Eccellenza, lei ha avuto modo di incontrare papa Francesco già nel 2013.

Ad Assisi ho avuto la possibilità di incontrare tutti i Papi che hanno visitato la città di san Francesco: san Giovanni Paolo II, Benedetto XVI e anche Papa Francesco. Tre grandi doni che il Signore ha dato alla Chiesa in una continuità che a volte un po’ superficialmente non sappiamo cogliere ma che è ben presente nel loro Magistero anche se formulato con stili diversi.


E l’incontro con Francesco?

È stato molto coinvolgente, molto umano. Il Papa aveva espresso il desiderio di pranzare con i poveri. Una scelta che ora ci sembra abituale, ma all’epoca ci aveva sorpreso. Di solito le visite papali prevedevano il pranzo nel refettorio del Sacro Convento, con le autorità e le varie rappresentanze. Era prevista anche una presenza di fratelli e sorelle in situazioni di povertà. In realtà il Pontefice voleva stare insieme a loro dove normalmente consumavano i pasti. Allora ero responsabile della Caritas diocesana di Assisi e insieme all’arcivescovo Domenico Sorrentino abbiamo offerto la possibilità di fermarci per il pranzo al centro di prima accoglienza di Santa Maria degli Angeli. Ciò che colpiva era l’attenzione personale che il Papa sapeva dare a ciascuno dei presenti, non formale, non di cortesia, ma sentita. Uno sguardo che a fratelli e sorelle devastati dalla vita, ridava dignità. Si avvertiva che per ciascuno di loro quell’incontro era l’incontro con lo sguardo di Dio su di loro. La sua è stata proprio una carezza di Dio per tutte le persone in difficoltà che si trovavano lì.

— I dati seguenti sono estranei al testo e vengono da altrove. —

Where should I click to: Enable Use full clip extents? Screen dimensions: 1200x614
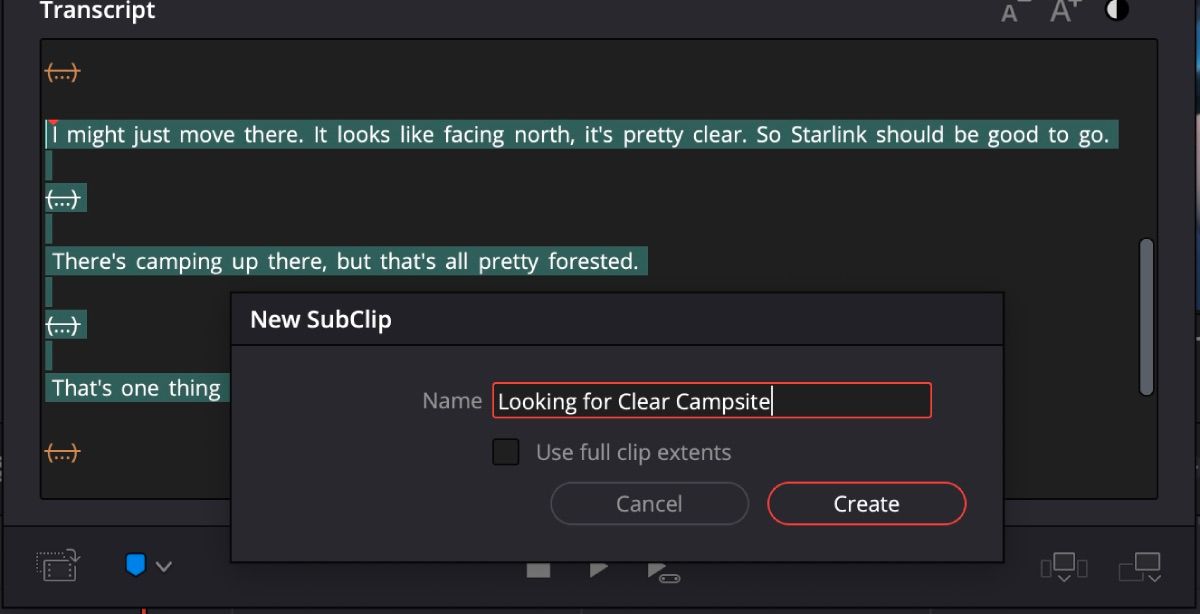pyautogui.click(x=505, y=452)
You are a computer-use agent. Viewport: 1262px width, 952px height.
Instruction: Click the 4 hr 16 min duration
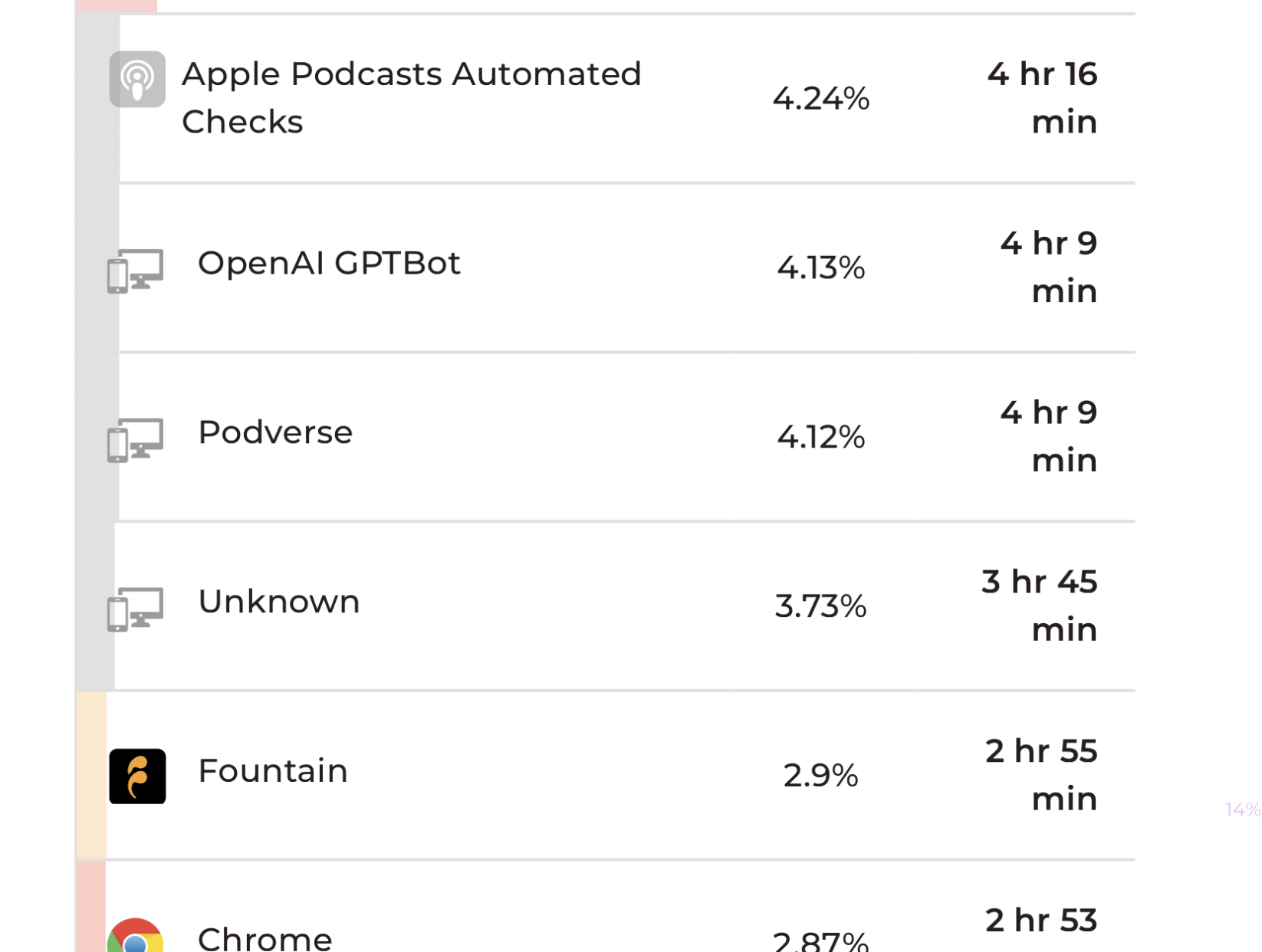(x=1042, y=98)

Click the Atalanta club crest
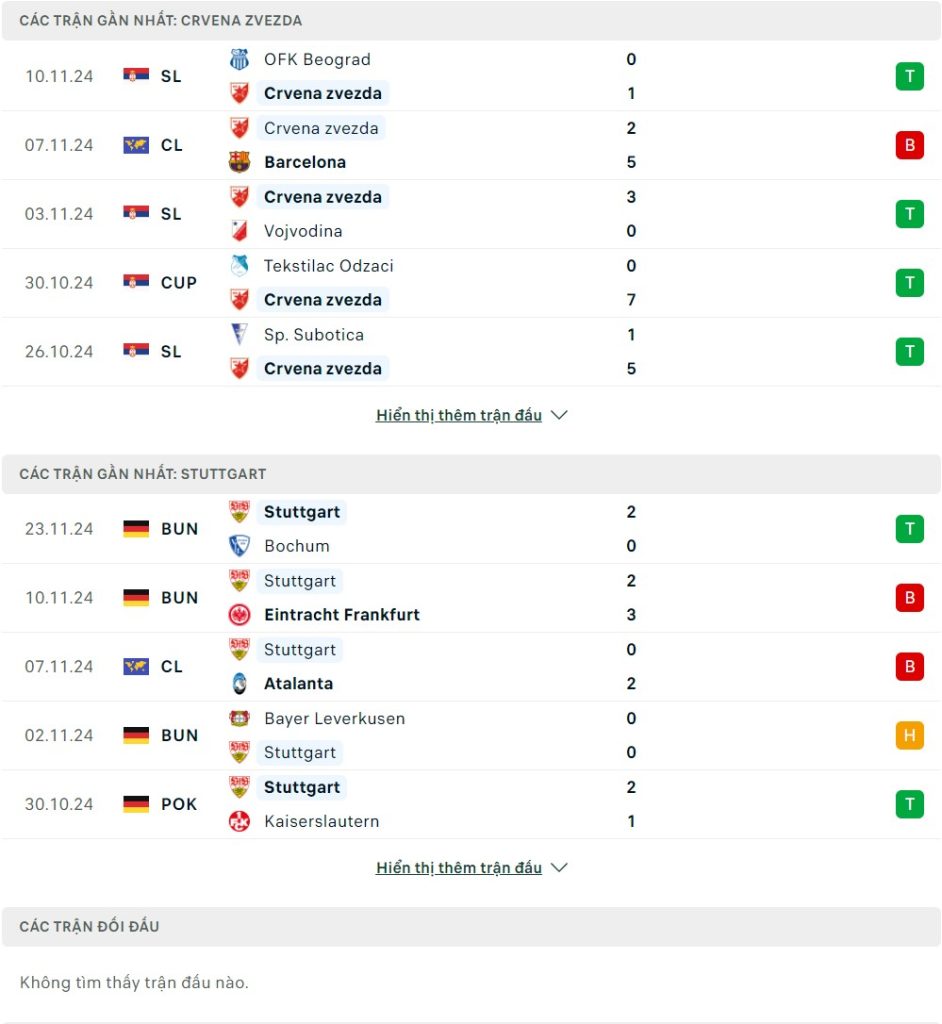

Come ha saputo della sua nomina?

Come avviene di solito. Una telefonata dalla nunziatura che mi convocava con urgenza a Roma. Ma non andai subito, perché eravamo a ridosso della festa di san Francesco e non potevo lasciare Assisi. Dopo, in via Po, mi diedero la comunicazione. Ho accolto questa chiamata in spirito di obbedienza affidandomi al Signore, perché se si dà spazio a valutazioni e ragionamenti è più difficile farlo.

Come è diventato frate francescano?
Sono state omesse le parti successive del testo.